Work task
Go through the entries and copy every line that has the string "screenshot" in it.

Data provided
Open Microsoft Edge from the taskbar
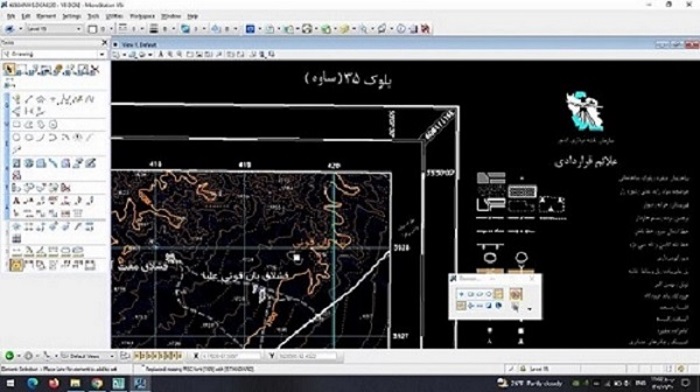Screen dimensions: 700x392 coord(33,383)
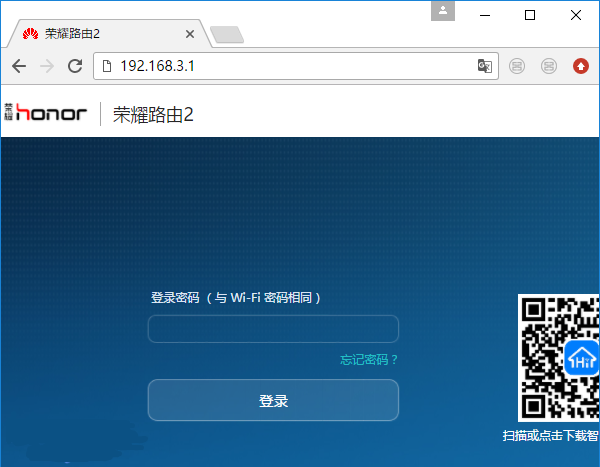Click the honor logo in page header

[46, 113]
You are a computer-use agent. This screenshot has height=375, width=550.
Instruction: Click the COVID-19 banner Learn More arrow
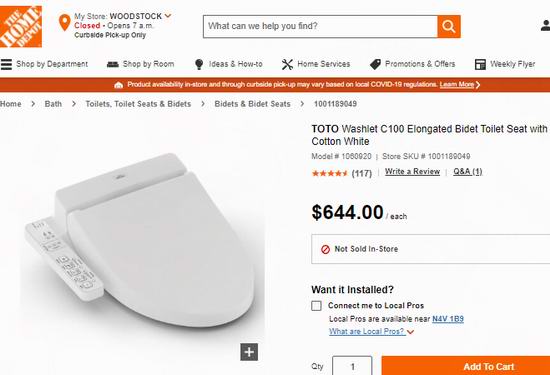(478, 85)
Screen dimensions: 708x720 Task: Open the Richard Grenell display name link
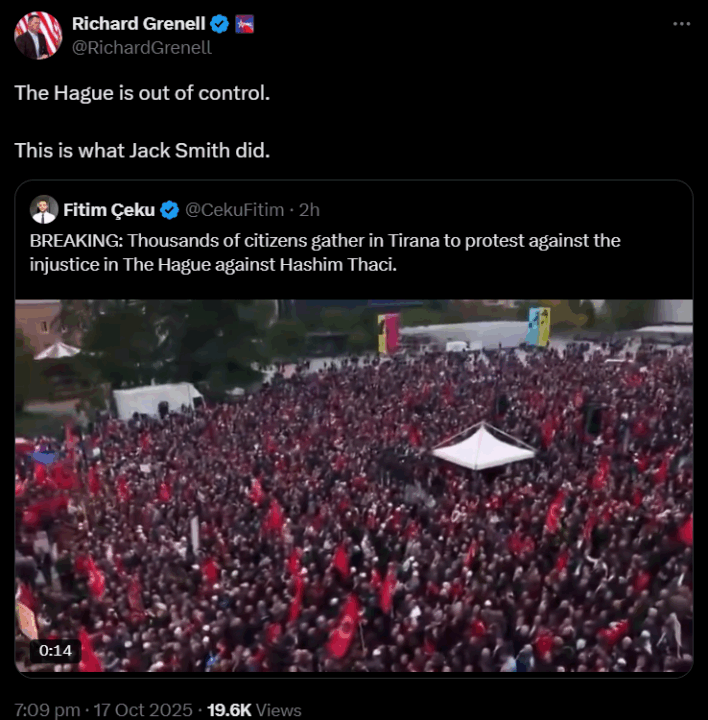pos(139,24)
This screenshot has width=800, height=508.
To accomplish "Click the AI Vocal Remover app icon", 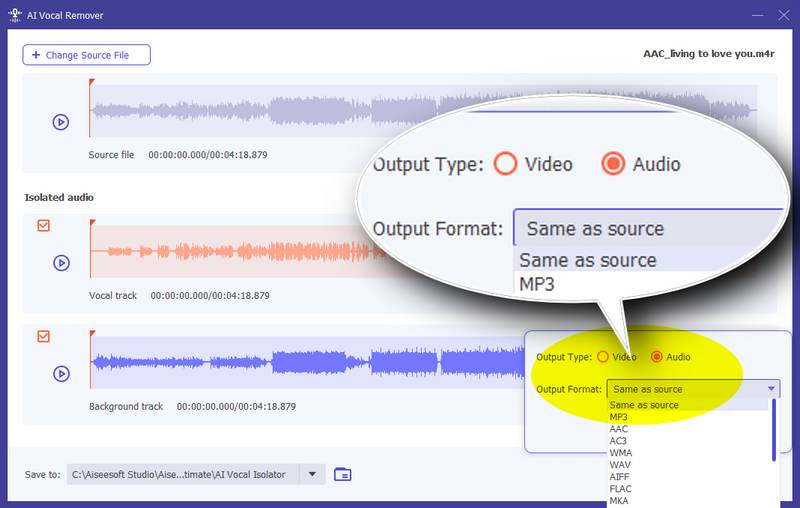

Task answer
You are a computer-use agent. This screenshot has height=375, width=550.
This screenshot has width=800, height=508.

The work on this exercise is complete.